═══ Information shown ═══
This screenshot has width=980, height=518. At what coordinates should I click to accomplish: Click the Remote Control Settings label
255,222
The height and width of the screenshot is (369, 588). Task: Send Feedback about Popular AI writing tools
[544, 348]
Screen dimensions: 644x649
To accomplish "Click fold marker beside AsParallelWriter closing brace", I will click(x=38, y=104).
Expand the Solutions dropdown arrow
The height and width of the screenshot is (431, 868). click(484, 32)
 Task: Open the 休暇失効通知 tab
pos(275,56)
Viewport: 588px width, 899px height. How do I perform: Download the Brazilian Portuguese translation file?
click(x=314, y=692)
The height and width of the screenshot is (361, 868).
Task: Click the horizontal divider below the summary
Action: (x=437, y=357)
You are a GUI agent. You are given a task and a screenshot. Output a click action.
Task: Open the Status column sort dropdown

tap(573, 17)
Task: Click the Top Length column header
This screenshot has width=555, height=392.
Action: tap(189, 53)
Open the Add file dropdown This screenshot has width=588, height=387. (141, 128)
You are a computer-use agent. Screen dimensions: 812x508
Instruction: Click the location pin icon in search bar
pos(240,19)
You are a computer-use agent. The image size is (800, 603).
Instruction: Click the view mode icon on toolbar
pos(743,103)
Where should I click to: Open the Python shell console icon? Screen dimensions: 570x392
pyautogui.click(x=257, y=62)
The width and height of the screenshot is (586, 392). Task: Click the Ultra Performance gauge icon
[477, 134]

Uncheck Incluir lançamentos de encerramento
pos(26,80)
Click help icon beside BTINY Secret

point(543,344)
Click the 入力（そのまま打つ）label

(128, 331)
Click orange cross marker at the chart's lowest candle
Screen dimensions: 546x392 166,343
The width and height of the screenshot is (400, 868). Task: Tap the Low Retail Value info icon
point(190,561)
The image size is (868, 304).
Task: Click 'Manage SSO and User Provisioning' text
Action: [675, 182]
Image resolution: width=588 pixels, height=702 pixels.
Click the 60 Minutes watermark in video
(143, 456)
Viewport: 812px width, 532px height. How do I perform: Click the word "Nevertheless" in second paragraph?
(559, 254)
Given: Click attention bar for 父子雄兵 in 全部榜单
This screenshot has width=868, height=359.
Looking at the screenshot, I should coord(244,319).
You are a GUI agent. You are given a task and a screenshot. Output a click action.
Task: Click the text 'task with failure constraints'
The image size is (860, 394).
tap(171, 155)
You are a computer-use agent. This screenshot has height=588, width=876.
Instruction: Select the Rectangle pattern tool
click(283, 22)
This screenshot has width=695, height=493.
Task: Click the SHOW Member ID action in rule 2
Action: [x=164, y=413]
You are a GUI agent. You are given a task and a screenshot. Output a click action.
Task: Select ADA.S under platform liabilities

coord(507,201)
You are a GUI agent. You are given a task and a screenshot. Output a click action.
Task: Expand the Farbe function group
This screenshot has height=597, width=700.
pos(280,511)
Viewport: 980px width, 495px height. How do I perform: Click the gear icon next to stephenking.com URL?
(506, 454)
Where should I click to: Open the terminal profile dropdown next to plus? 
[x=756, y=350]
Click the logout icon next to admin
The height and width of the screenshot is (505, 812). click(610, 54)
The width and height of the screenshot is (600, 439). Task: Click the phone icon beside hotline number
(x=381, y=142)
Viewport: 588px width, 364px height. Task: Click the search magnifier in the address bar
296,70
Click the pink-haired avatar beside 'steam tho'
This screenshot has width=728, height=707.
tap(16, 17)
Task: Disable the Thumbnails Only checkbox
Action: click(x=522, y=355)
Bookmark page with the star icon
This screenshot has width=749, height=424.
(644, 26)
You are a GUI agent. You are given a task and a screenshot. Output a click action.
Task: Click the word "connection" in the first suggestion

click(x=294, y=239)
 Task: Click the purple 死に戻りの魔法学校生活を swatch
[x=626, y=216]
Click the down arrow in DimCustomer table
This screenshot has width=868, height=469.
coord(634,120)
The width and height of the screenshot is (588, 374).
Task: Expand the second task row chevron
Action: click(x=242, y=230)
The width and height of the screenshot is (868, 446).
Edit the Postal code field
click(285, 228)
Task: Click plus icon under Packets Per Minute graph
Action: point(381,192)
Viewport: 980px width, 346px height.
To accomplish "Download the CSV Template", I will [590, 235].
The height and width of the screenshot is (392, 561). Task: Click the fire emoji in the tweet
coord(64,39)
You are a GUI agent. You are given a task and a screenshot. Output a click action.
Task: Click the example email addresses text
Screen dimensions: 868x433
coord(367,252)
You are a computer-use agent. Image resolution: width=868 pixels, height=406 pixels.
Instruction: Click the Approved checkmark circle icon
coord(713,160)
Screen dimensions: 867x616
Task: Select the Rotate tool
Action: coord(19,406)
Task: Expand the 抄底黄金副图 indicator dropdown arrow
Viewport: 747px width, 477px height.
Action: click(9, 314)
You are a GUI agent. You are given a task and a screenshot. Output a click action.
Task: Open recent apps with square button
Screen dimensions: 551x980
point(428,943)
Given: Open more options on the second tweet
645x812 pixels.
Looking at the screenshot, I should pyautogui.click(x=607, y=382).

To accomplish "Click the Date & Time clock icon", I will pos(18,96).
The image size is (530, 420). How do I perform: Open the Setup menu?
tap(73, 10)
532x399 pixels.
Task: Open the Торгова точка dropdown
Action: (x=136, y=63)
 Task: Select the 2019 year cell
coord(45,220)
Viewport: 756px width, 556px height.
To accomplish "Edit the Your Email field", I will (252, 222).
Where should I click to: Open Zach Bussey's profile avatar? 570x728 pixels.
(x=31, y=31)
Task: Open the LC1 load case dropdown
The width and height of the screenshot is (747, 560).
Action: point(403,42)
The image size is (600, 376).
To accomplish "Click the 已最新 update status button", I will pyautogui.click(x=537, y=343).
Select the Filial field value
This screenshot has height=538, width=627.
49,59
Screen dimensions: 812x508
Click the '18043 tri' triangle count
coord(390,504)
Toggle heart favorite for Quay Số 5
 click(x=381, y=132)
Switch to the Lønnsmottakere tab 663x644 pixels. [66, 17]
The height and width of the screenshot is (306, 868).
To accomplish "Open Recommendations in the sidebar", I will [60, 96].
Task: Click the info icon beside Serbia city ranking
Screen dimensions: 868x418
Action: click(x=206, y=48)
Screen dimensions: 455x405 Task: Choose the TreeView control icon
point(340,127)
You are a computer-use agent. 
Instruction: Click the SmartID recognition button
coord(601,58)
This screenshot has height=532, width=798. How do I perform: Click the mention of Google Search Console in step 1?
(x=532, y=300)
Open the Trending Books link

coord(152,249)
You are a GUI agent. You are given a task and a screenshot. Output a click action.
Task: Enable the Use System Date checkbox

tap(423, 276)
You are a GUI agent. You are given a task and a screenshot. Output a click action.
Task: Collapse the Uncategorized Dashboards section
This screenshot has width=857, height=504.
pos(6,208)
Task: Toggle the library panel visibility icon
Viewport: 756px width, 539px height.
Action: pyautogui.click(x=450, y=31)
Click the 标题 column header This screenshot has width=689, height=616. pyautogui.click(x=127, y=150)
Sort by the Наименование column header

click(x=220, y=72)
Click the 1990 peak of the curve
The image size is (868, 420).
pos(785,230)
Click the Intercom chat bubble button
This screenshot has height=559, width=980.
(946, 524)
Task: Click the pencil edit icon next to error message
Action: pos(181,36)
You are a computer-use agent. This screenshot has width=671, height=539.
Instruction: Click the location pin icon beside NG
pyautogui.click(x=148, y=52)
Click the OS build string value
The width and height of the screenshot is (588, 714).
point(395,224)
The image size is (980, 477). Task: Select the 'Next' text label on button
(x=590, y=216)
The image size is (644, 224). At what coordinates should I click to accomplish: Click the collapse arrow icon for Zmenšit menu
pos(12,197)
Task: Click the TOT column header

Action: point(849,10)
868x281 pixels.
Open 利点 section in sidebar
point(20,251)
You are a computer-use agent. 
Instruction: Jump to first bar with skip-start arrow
═══
Work task:
Look for the word "computer" in the listing above, and copy every line where you find it.

Task response:
You are a computer-use agent. Screen dimensions: 812x508
You are a computer-use agent. The image size is (800, 603).
You are a computer-use agent. This screenshot has height=588, width=876.
You are a computer-use agent. Image resolution: width=868 pixels, height=406 pixels.
You are a computer-use agent. 
You are a computer-use agent. This screenshot has width=671, height=539.
You are a computer-use agent. 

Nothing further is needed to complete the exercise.